As metas e medidas incluídas nos processos de descarbonização e de transição energética não estão apenas ligadas à produção e ao consumo de energia. Ter uma mobilidade mais sustentável nas cidades é também uma das principais áreas de intervenção, mas nela não cabem apenas os combustíveis mais eficientes e amigos do ambiente. Cabem as melhorias nas redes de transportes de passageiros e mercadorias e nos transportes individuais e partilhados, e ainda a arquitetura e organização das cidades.
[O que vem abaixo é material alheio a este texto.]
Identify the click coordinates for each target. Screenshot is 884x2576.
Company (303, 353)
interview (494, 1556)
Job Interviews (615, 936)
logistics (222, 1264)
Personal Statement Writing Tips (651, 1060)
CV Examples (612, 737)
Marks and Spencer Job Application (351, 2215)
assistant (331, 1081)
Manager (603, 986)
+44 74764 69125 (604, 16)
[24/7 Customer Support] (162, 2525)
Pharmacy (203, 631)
Em suma, é um universo tão abrangente quanto complicado e que, por isso, requer “soluções integradas e diversificadas”, diz ao Expresso, Luís de Picado Santos, professor do Instituto Superior Técnico (IST) de Lisboa.
De acordo com este responsável, neste momento, o que está em cima da mesa é um sistema de mobilidade que seja suportado por uma rede de transportes coletivos que chegue a mais zonas, que sejam mais confortáveis, mais frequentes e tenham preços acessíveis “que não podem pagar todos os custos associados”. Mas a isto é preciso juntar a mobilidade partilhada (bicicletas, motas ou carros), mas também os carros, porque “o transporte privado não vai desaparecer”, alerta. E é preciso juntar ainda infraestruturas como parques de estacionamento nas periferias das cidades para que, quem vem de longe possa deixar o carro e depois deslocar-se de autocarro, metro, táxi, uber ou semelhantes, ou ainda de bicicleta ou mota partilhada.
Tudo isto com combustíveis amigos do ambiente, tanto nos transportes coletivos como nos privados. Aliás, é aqui que as metas são mais duras. De acordo com o roteiro para a descarbonização, o objetivo é ter 33% dos carros privados a operar a energia elétrica já em 2030 - daqui a 10 anos - e ter 100% em 2050. Há ainda o objetivo de ter quase 100% dos ligeiros de mercadorias também elétricos em 2030 e, em 2050, ter a maior parte dos pesados de mercadorias movidos a biocombustíveis e eletricidade.
Luís de Picado Santos lembra que já há muito trabalho feito para atingir todos estes objetivos e muito mais a ser preparado. Por exemplo, o Plano de Recuperação e Resiliência, criado para combater a crise económica provocada pela pandemia de covid-19, prevê um total de perto de €14 mil milhões para investir na economia portuguesa, dos quais mais de €mil milhões estão destinados aos transportes, como a expansão dos metros de Lisboa e Porto e a descarbonização dos transportes públicos. Prevê ainda a construção de uma central de hidrogénio verde em Sines, como apoio à utilização de combustíveis mais amigos do ambiente além da eletricidade e dos biocombustíveis, principalmente nos pesados de mercadorias e nos navios de carga.
Além disso, a Carris, em Lisboa, tem vindo a apostar na substituição dos antigos autocarros a gasóleo por carros a gás natural e, mais recentemente, a eletricidade; no final de outubro deste ano foi lançado um concurso para instalar mais 12 pontos de carregamento ultra-rápido para carros elétricos, e há cada vez mais marcas de topo a apostar no fabrico e venda de carros elétricos e híbridos. Aliás, segundo dados da Associação de Utilizadores de Veículos Elétricos (UVE) disponíveis no site, em setembro foram vendidos 1.952 carros elétricos e híbridos, um “novo recorde mensal”, sendo que destes 1.176 são híbridos e 776 são 100% elétricos.
O professor do IST não acredita, contudo, que esta mobilidade mais sustentável, eficiente e confortável seja alcançável nos próximos 10 anos. “Só podemos olhar para este futuro no espaço de 20 ou 30 anos”, diz. Mas ressalvando que não é por falta de tecnologia, mas sim porque associado a tudo isto há interesses políticos e económicos que podem atrasar ou alterar os processos.
Estes serão alguns dos temas que estarão em cima da mesa do debate desta terça-feira, até porque o painel reúne oradores de várias áreas ligadas à mobilidade. Além de Luís de Picado Santos estarão presentes Bruno Borges, chefe de operações da Free Now; Carlos Humberto de Carvalho, primeiro secretário da Área Metropolitana de Lisboa; Miguel Feliciano Gaspar, vereador da Economia e Inovação, Mobilidade e Segurança da Câmara Municipal de Lisboa; Tiago Lopes Farias, CEO da Carris; e ainda Pedro Oliveira, CEO da BP Portugal.